On 3/17/20 12:05 PM, Cornelia Huck wrote:
> On Fri, 13 Mar 2020 14:14:35 +0100
> Christian Borntraeger <address@hidden> wrote:
> 
>> On 11.03.20 14:21, Janosch Frank wrote:
>>> SCLP for a protected guest is done over the SIDAD, so we need to use
>>> the s390_cpu_pv_mem_* functions to access the SIDAD instead of guest
>>> memory when reading/writing SCBs.
>>>
>>> To not confuse the sclp emulation, we set 0x4000 as the SCCB address,
>>> since the function that injects the sclp external interrupt would
>>> reject a zero sccb address.
>>>
>>> Signed-off-by: Janosch Frank <address@hidden>
>>> Reviewed-by: David Hildenbrand <address@hidden>
>>> ---
>>>  hw/s390x/sclp.c         | 30 ++++++++++++++++++++++++++++++
>>>  include/hw/s390x/sclp.h |  2 ++
>>>  target/s390x/kvm.c      | 24 +++++++++++++++++++-----
>>>  3 files changed, 51 insertions(+), 5 deletions(-)
> 
>>> +int sclp_service_call_protected(CPUS390XState *env, uint64_t sccb,
>>> +                                uint32_t code)
>>> +{
>>> +    SCLPDevice *sclp = get_sclp_device();
>>> +    SCLPDeviceClass *sclp_c = SCLP_GET_CLASS(sclp);
>>> +    SCCB work_sccb;
>>> +    hwaddr sccb_len = sizeof(SCCB);
>>> +
>>> +    /*
>>> +     * Only a very limited amount of calls is permitted by the
>>> +     * Ultravisor and we support all of them, so we don't check for
>>> +     * them. All other specification exceptions are also interpreted
>>> +     * by the Ultravisor and hence never cause an exit we need to
>>> +     * handle.
>>> +     *
>>> +     * Setting the CC is also done by the Ultravisor.
>>> +     */  
>>
>> This is fine for the current architecture which specifies a list of sclp 
>> commands that are passed through (and this is fine). Question is still if
>> we replace this comment with an assertion that this is the case?
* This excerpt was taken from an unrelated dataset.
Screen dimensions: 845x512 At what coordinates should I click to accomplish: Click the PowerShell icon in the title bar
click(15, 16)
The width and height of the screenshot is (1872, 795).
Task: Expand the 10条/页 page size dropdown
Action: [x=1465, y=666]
>> Or maybe even really do the same as sclp_service_call and return 0x1f0 for
>> unknown commands?
> 
> That would be a case of older QEMU on newer hardware, right? Signaling
> that the command is unsupported seems the most reasonable to me
> (depending on what the architecture allows.)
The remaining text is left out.